ROME, lundi 7 novembre 2011 (ZENIT.org) – Un inconnu a sauvé Zuq lors d’un accident de voiture qui aurait dû lui coûter la vie. Puis un jour, en Pologne, il reconnaît cet inconnu. Il a confié ce récit poignant à l’assemblée du 2e congrès apostolique mondial de la Miséricorde divine de Lagiewniki (1er-5 octobre 2011). Un témoignage recueilli par Natalia Bottineau pour France catholique (n. 3279 du 28 octobre 2011).

Au petit déjeuner, dans leur salle à manger flambant neuve, Christoph et Anna, dont la pension de famille se trouve à quelques pas du sanctuaire de Lagiewniki, nous présentent « Karol », un homme réservé, visiblement éprouvé par la vie, mais affable, au regard droit : un sourire plein de bonté attentive éclaire son visage grave. Nos hôtes sont visiblement impressionnés par Karol. Ils lui témoignent un respect qui n’est pas feint. Il sirote son café en silence, au bar, tandis que les pensionnaires, français, italiens, américains, ou polonais, s’installent à la grande table familiale où nos hôtes déjeunent avec nous en nous proposant et re-proposant ces mets copieux des petits déjeuners polonais.

La soif de justice

Nous ne savons pas que nous allons retrouver Karol dans le sanctuaire de la Miséricorde divine. Karol témoigne de ce qui a bouleversé sa vie. Il s’appelait Zuq, Zuq Spanca, musulman du Kosovo.

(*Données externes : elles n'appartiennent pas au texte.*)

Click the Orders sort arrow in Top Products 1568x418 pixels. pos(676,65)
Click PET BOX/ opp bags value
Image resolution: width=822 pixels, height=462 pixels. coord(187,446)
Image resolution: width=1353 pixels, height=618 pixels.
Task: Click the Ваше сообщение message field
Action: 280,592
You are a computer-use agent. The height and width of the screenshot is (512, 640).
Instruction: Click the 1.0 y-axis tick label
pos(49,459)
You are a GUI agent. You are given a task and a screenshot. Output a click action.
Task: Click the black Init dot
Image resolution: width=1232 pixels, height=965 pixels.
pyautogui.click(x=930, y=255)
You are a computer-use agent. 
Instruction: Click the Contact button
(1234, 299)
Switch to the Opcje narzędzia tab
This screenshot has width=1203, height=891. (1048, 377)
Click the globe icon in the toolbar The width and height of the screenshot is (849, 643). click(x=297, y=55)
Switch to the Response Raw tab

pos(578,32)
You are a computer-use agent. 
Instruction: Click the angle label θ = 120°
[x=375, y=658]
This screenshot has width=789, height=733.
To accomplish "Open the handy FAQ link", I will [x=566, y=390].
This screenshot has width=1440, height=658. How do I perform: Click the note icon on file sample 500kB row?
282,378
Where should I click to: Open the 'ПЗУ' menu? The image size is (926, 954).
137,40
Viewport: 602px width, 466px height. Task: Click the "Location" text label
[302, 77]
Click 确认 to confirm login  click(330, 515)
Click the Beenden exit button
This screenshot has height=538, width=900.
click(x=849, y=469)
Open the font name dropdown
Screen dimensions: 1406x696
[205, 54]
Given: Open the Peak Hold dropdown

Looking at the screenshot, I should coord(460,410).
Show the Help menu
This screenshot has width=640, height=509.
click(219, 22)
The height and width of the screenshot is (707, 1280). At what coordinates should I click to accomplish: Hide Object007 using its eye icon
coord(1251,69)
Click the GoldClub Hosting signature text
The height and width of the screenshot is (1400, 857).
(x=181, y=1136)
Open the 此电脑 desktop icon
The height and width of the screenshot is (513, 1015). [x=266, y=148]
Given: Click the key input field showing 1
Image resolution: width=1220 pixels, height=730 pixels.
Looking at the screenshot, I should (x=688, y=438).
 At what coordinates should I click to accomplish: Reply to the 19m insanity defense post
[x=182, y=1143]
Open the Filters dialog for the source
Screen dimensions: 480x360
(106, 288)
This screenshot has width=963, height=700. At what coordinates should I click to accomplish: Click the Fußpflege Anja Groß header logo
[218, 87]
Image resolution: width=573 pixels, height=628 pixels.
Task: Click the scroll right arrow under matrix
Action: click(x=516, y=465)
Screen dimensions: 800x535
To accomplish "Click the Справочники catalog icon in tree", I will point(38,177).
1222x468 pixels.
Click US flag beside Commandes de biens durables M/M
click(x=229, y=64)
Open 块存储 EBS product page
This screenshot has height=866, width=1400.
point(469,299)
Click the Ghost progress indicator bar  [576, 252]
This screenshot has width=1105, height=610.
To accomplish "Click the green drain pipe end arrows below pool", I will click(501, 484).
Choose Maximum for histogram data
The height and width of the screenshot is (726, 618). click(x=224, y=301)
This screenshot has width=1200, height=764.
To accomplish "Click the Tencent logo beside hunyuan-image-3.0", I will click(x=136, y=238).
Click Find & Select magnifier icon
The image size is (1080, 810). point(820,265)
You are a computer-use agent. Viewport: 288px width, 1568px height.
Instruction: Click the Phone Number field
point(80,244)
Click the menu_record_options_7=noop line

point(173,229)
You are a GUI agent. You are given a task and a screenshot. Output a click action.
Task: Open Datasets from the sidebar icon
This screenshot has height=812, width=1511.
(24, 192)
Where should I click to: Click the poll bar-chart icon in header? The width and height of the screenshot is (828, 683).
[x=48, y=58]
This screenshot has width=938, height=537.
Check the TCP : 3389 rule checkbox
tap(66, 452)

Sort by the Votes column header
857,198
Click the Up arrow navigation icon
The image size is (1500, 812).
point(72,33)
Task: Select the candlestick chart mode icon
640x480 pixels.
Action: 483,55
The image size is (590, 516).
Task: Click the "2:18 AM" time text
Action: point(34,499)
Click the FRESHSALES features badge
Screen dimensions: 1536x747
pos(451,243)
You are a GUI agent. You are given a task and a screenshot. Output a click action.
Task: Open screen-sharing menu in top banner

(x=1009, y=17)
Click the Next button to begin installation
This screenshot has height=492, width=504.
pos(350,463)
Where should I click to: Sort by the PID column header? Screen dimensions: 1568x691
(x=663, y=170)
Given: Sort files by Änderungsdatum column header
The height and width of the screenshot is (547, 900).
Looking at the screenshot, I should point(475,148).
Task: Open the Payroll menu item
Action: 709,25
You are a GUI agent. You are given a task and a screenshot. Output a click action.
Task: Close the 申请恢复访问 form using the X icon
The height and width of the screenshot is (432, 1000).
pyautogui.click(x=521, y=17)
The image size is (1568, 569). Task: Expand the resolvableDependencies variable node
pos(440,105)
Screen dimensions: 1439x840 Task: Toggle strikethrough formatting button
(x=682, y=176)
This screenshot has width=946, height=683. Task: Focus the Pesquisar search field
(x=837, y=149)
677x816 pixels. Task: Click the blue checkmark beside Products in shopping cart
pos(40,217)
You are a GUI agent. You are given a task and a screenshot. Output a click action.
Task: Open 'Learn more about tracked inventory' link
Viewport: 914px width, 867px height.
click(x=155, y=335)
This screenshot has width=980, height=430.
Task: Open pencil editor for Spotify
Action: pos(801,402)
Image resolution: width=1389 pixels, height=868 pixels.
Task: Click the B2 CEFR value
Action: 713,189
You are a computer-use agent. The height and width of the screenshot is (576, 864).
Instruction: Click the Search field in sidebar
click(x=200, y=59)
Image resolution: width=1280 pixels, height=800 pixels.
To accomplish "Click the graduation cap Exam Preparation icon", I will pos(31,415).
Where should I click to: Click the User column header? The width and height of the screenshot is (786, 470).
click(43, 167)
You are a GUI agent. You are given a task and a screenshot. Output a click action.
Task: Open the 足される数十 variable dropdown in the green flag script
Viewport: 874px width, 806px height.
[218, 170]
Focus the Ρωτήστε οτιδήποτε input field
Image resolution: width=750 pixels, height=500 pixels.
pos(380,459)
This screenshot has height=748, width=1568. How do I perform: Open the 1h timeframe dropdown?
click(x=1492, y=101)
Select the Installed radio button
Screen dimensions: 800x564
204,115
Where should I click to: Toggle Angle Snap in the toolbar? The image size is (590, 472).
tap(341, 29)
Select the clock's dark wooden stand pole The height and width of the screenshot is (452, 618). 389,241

« Je m’appelle Zuq Spanca et je suis albanais du Kosovo. J’étudiais le droit à Belgrade, mais j’exigeais trop fortement les mêmes droits pour mes compatriotes que pour les Serbes. Ils obtenaient une bourse d’étude d’un montant de 20.000 dinars et moi de 200 dinars. Lors de ma troisième année d’études, j’ai été viré et je me suis trouvé sur la liste noire. Et en 1974, le futur avocat ou juge que j’espérais être, est devenu... agriculteur ». Le cadre est planté. Un accident de voiture va tout changer : sa Ford Escort va quitter la route en Bulgarie.

L’accident de Bulgarie

« En 1991, poursuit Zuq-Karol, je suis allé avec un ami en voiture chez des proches, vivant en Turquie. C’était le 27 mai. Nous avions déjà traversé la frontière bulgare, près de la ville de Keskendil. Je roulais vite, la route était glissante. J’ai heurté un arbre. La voiture – et moi dedans – a fait une chute de 300 mètres et elle a pris feu. Mon ami, du fait de sa corpulence, n’était pas attaché. Il a été éjecté de la voiture avant la chute. Il pensait que j’étais mort. Il est rentré au Kosovo et mes proches ont commencé à préparer mes funérailles. J’ai cependant survécu miraculeusement. La police m’avait extrait de l’épave. Je suis resté inconscient pendant 48 heures. « C’est probablement un Polonais », disaient des Bulgares à l’hôpital de Sofia : bien qu’inconscient, j’essayais de dire quelque chose en polonais. Je me rappelle que je voyais quelqu’un me tenir et j’essayais de le remercier en polonais. Pourquoi en polonais ? Je ne sais. Je me suis réveillé. J’ai dit que j’étais du Kosovo. J’ai envoyé un télégramme à la maison pour dire que j’avais survécu. Mais j’étais toujours couché à l’hôpital avec une fracture de l’articulation de la hanche et de la tête. En juin, je suis rentré chez moi ».

Tu ne tueras pas

Puis survient la guerre et Zuq ne veut pas tuer : « En 1992, j’ai été appelé à l’armée yougoslave (serbe) et, le 13 septembre, j’aurais dû me présenter pour lutter contre les Bosniaques. Or, comme je ne voulais pas tuer, je pensais que les Serbes me tueraient. J’ai demandé à Dieu qu’il me sauve. La nuit du 12 au 13 septembre, j’ai été réveillé par une voix qui disait : « Lève-toi ! » Puis encore : « Lève-toi ! » Je me suis levé, mais personne n’était là. J’ai demandé à ma sœur : « Tu n’as pas entendu ? C’était pourtant fort ». « Non, probablement cet accident t’a endommagé la tête... ». J’ai pensé que j’étais fou et je me suis recouché. Puis, j’entendis à nouveau : « Lève-toi ! Tu as un long et difficile chemin à parcourir ! ». Je me suis levé et je suis allé, en m’appuyant sur mes béquilles, de Mitrovica à Skopje. Là, l’armée serbe m’a arrêté, mais je me suis échappé et je suis passé en Bulgarie à travers les forêts. Puis un chauffeur de taxi m’a emmené à Sofia. Tout ce vagabondage a duré 33 jours. Je ne sais pas si aujourd’hui j’aurais le courage de marcher avec des béquilles pendant 33 jours. »

L’inconnu de Pologne

Ayant échappé à la guerre, Zuq n’a qu’une idée : la Pologne. Il explique : « J’avais à Skierniewice des amis qui venaient chez nous, en Yougoslavie, pour vendre des marchandises et pour passer les vacances dans ma maison au bord de la mer, au Monténégro ». Il prend l’avion pour la Pologne.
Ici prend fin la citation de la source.